» The task
In the listing that follows, tally the lines containing "computer"; give the count and nothing more.
** Opening Dataset extract block **
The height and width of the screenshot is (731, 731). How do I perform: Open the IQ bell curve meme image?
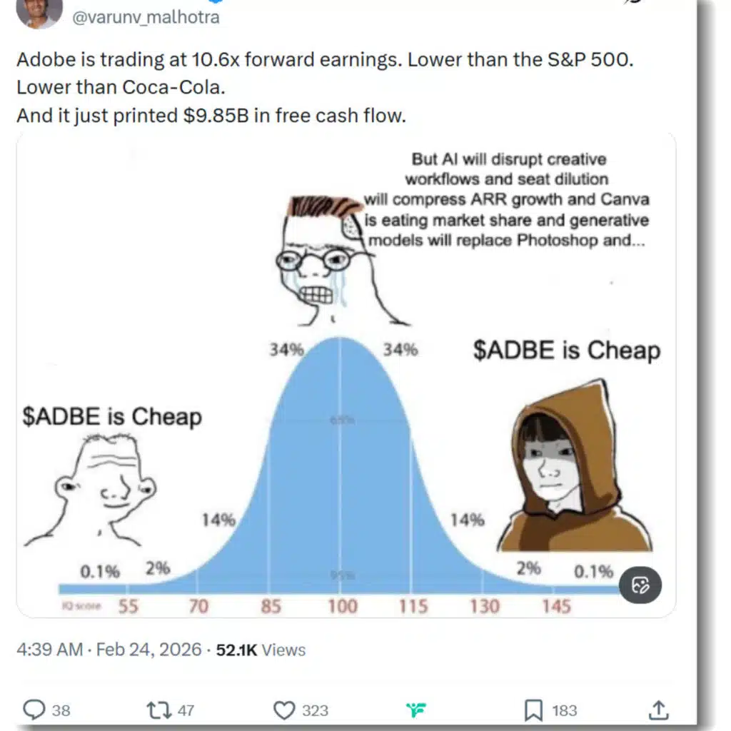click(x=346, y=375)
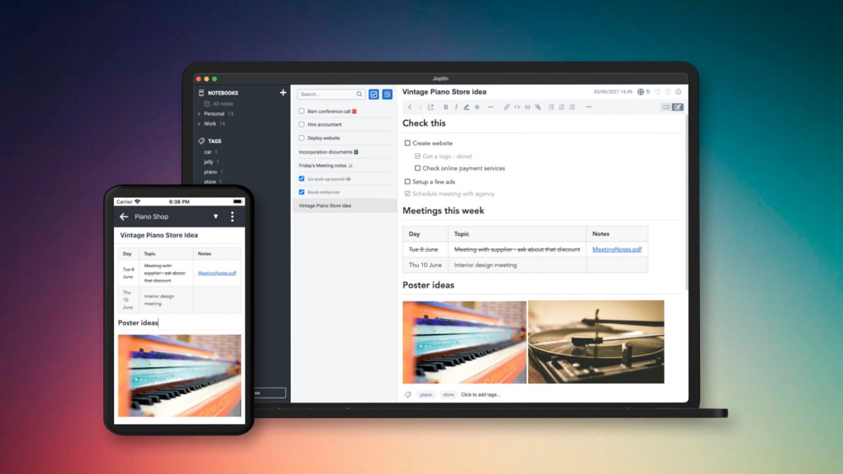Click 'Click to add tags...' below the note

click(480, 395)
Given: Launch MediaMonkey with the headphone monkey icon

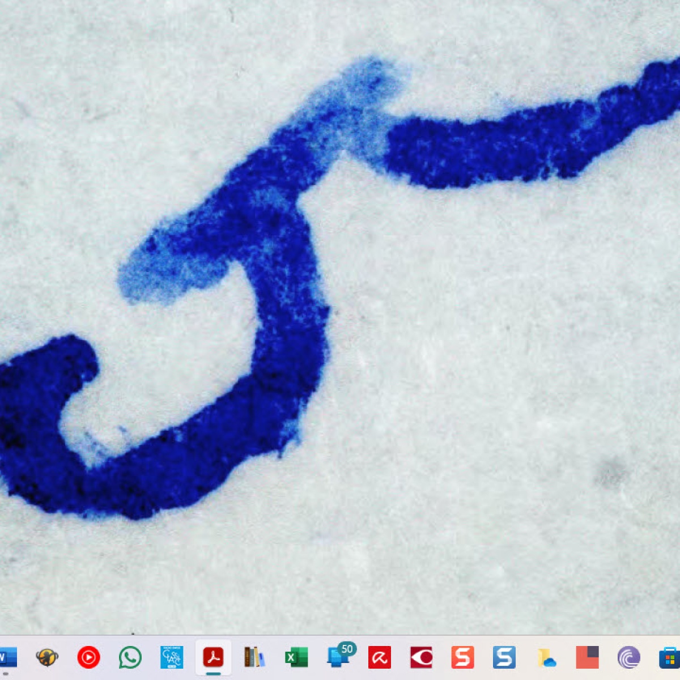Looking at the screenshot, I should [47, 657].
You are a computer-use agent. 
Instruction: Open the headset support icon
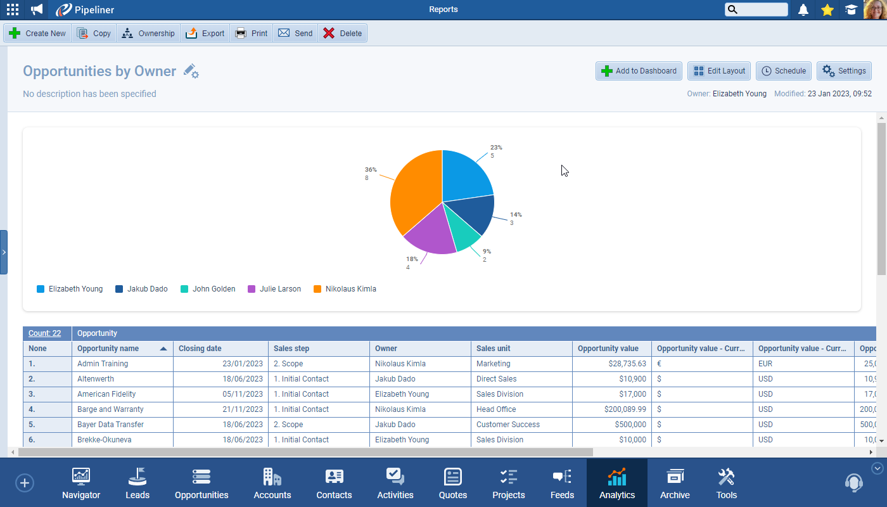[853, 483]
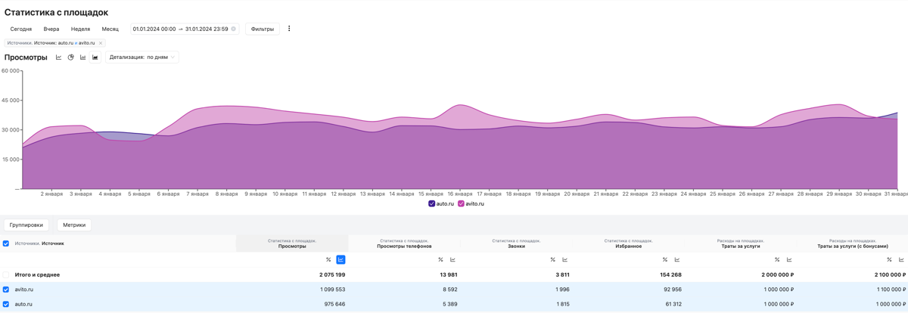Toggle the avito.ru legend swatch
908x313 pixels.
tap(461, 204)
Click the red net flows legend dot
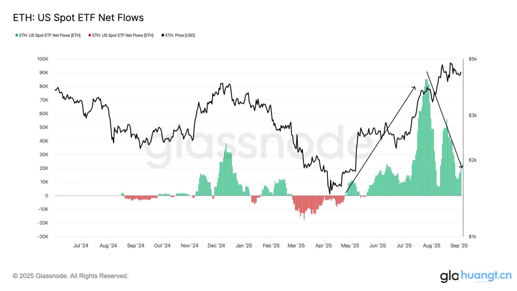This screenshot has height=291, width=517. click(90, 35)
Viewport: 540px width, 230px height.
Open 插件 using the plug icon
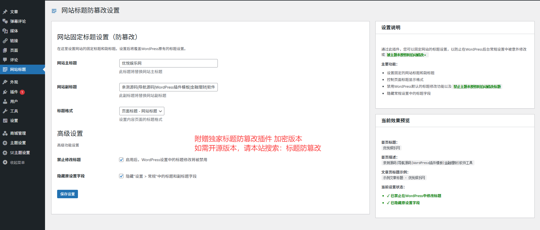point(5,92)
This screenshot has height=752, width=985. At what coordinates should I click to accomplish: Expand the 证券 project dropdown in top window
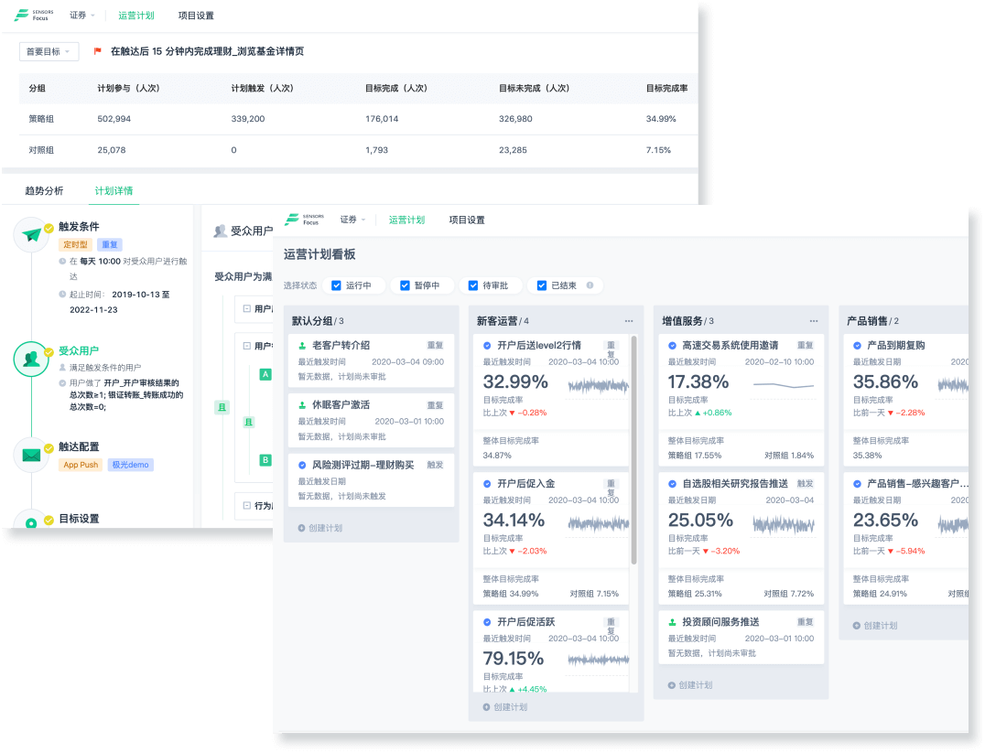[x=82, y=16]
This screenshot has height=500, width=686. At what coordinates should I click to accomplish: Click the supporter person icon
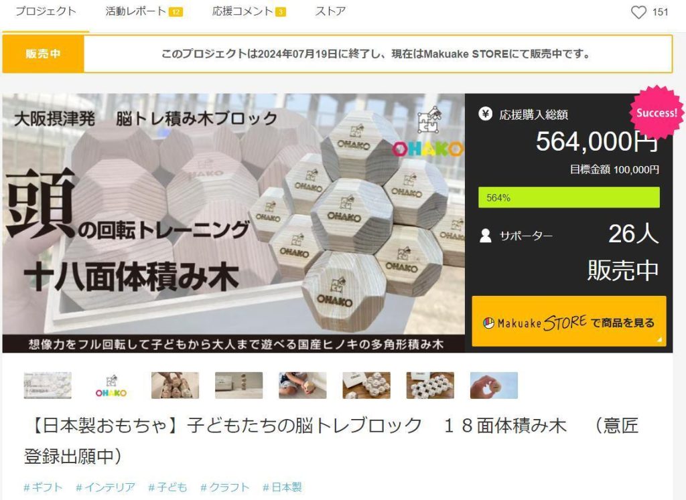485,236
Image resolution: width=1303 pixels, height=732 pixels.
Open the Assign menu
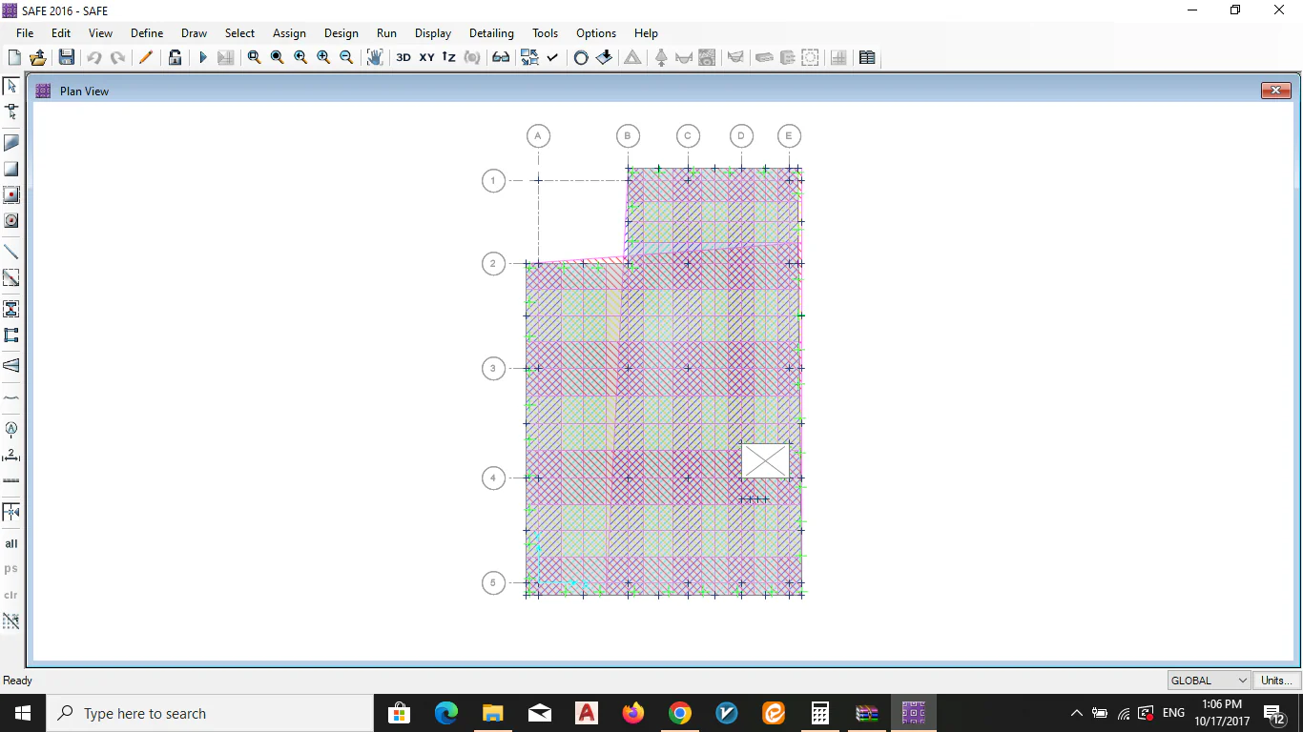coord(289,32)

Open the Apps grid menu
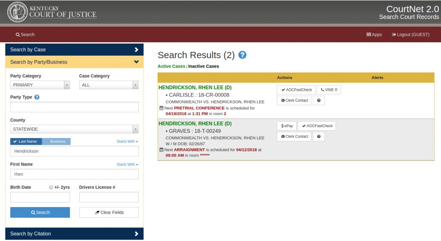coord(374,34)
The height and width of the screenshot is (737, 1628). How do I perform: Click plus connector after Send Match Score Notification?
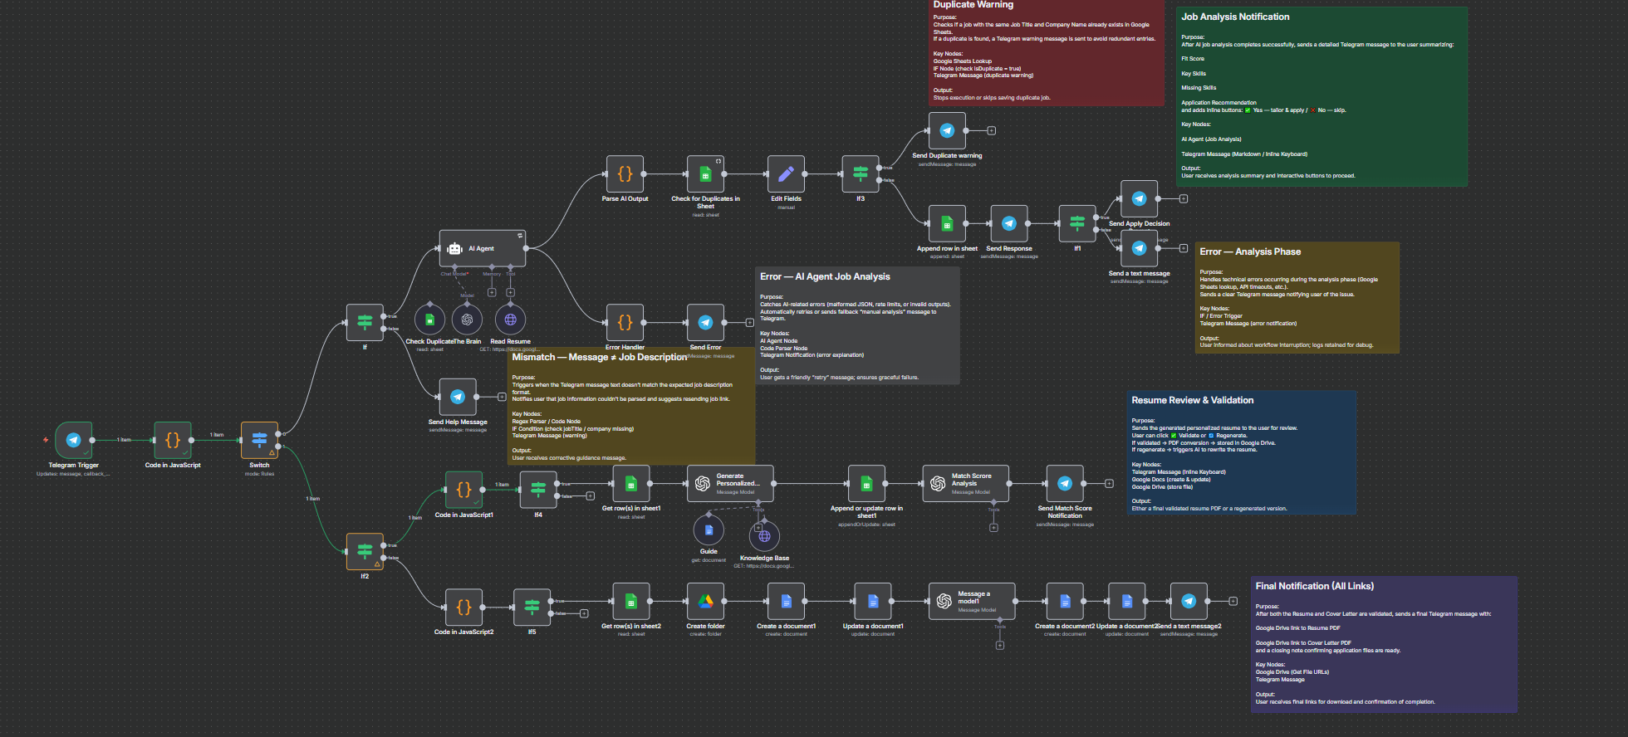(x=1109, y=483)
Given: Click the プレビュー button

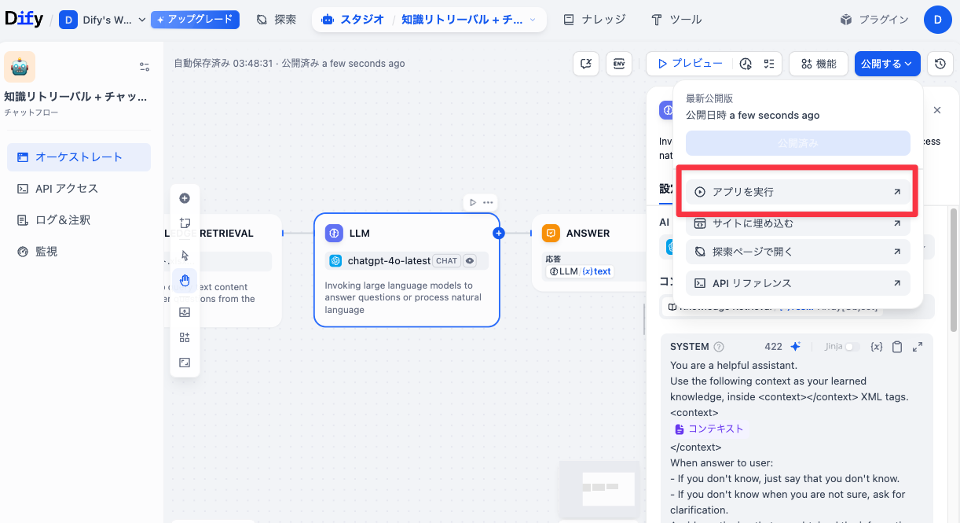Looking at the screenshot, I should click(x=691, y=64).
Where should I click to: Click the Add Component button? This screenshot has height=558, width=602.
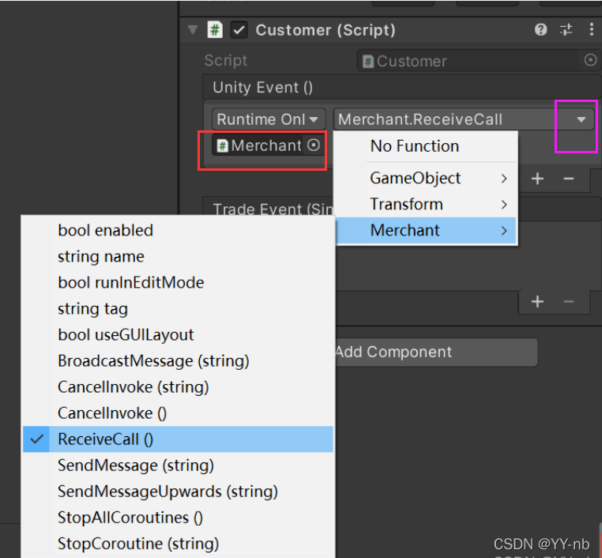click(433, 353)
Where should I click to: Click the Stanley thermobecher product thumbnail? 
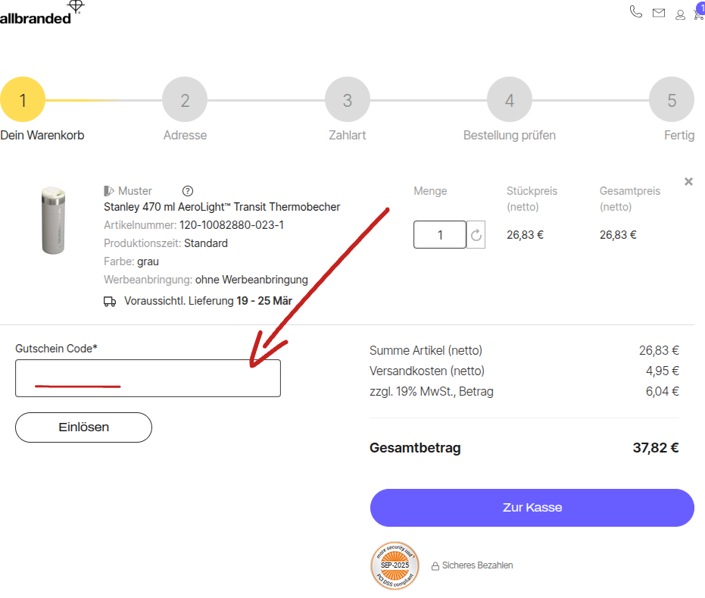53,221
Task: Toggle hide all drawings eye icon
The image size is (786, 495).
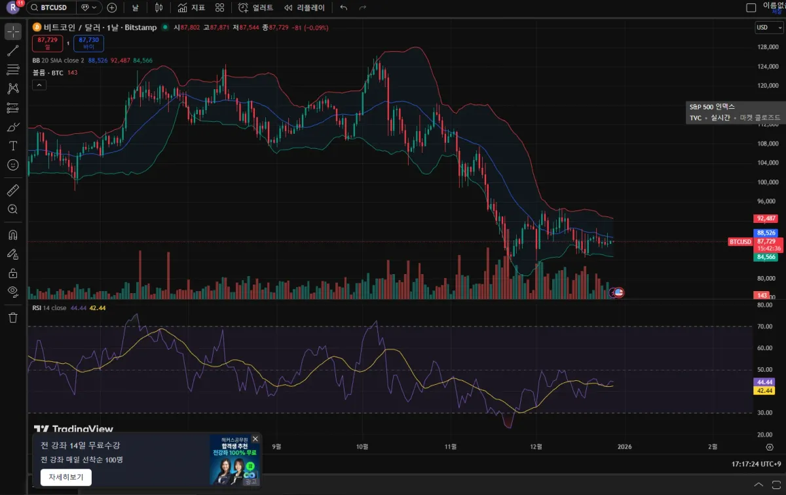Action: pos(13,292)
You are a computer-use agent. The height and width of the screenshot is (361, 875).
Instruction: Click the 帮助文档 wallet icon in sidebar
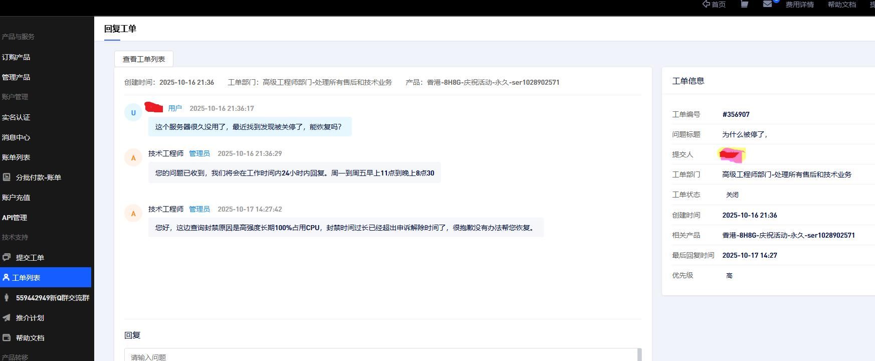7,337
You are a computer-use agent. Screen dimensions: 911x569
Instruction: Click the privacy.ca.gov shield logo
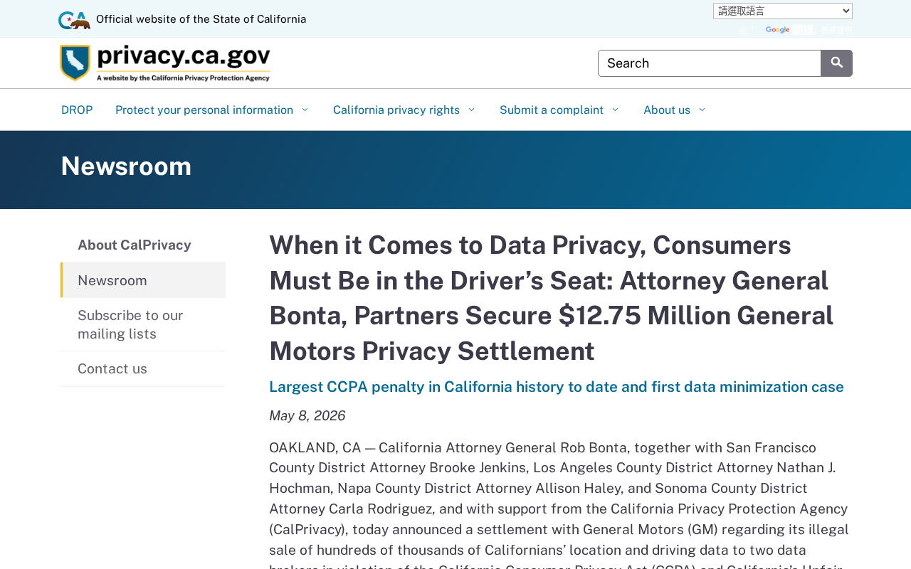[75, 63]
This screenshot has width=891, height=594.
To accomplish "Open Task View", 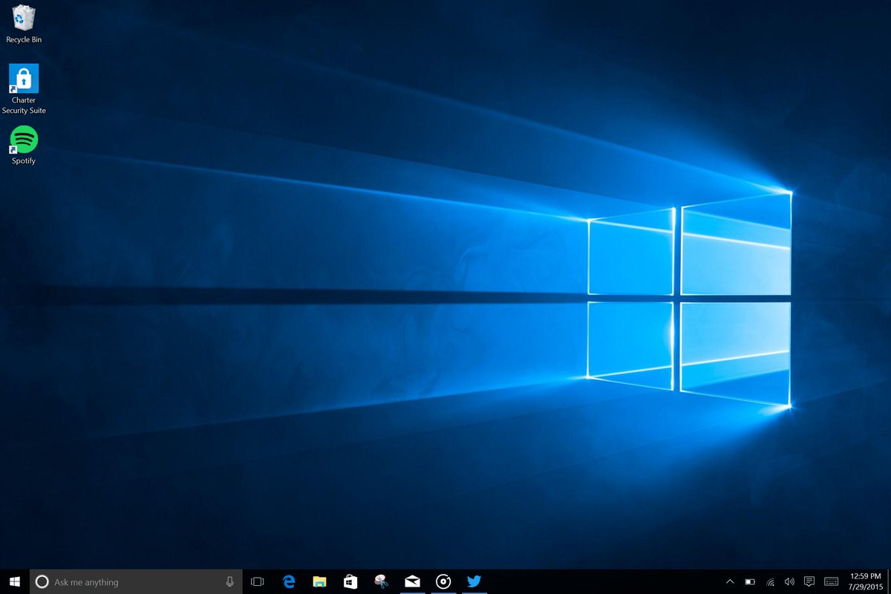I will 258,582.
** Closing Dataset extract block **
» Response to this task
3